## TASKS TO PERFORM
**1)** Decide whether each statement below agrees with the Claude Opus 4.6 article, answering yes or no and quoting the deciding words of the article: (a) The 1 million token context window is offered in beta. (b) Earlier Opus models already had a 1 million token context window. (c) "Context rot" describes models losing accuracy or coherence as context grows.
**2)** Continue the Claude Opus 4.6 article from the point where it stops.

EXTRACTED TEXT START

Anthropic has released Claude Opus 4.6, an upgraded version of its most advanced artificial intelligence model, significantly intensifying competition with OpenAI’s ChatGPT and Google’s Gemini. The launch comes as rivalry among frontier AI models accelerates, with companies racing to deliver stronger reasoning, coding, and long-context capabilities.
The new model brings major improvements over its predecessor, particularly in coding, reasoning, and autonomous task execution, positioning Claude Opus 4.6 as a powerful option for developers and enterprises working with large, complex systems.
For the first time in the Opus lineup, Anthropic has introduced a 1 million token context window in beta. This allows Claude Opus 4.6 to process and retain vastly larger amounts of information within a single session, making it well-suited for:
Large codebase analysis
Long-running autonomous agents
Deep research and financial analysis
Complex document and knowledge workflows
Anthropic says the expanded context window directly addresses challenges like “context rot”, where models lose accuracy or coherence as context grows.

EXTRACTED TEXT END
ENTRIES SUPPLIED START

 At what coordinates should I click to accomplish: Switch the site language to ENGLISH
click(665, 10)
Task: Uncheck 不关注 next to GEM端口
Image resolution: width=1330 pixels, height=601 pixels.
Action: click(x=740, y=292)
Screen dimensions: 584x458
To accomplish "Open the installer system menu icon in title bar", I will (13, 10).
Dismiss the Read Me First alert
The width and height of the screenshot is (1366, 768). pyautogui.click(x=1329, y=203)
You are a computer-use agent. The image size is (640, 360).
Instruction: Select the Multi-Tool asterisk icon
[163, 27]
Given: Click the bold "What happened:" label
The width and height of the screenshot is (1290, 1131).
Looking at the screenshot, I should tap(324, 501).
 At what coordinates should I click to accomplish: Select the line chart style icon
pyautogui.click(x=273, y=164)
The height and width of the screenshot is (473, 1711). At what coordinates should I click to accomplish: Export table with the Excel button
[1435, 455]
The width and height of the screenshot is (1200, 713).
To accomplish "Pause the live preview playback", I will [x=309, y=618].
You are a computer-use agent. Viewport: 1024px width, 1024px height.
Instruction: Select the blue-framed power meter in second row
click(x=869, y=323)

ENTRIES SUPPLIED END

## WRITTEN ANSWERS
**1)**
(a) Yes: "Anthropic has introduced a 1 million token context window in beta."
(b) No: "For the first time in the Opus lineup"
(c) Yes: "where models lose accuracy or coherence as context grows."

**2)**
According to Anthropic, Claude Opus 4.6:
Plans more carefully
Sustains agentic workflows for longer durations
Performs stronger code review and debugging
Can catch and correct its own errors
Beyond software development, the model is designed for complex knowledge work, including financial modelling, legal analysis, research tasks, and the creation of documents, spreadsheets, and presentations.
Within Cowork, Anthropic’s autonomous multitasking environment, Opus 4.6 can combine these capabilities to execute multi-step tasks with minimal human oversight, further reinforcing its positioning as an agent-first model.
Terminal-Bench 2.0: Opus 4.6 leads this agentic coding benchmark
Humanity’s Last Exam: Tops the multidisciplinary reasoning test
GDPval-AA: Outperforms OpenAI’s GPT-5.2 by roughly 144 Elo points and its own predecessor by 190 points
BrowseComp: Achieves the best results in locating difficult-to-find information online
Anthropic argues that these results demonstrate a broader leap in long-context reasoning and retrieval, an area where many AI models still struggle.
On MRCR v2, a needle-in-a-haystack benchmark using a 1 million token context:
Claude Opus 4.6 scored 76%
Claude Sonnet 4.5 scored 18.5%
Anthropic describes this gap as a qualitative shift in how effectively large contexts can be used without performance degradation.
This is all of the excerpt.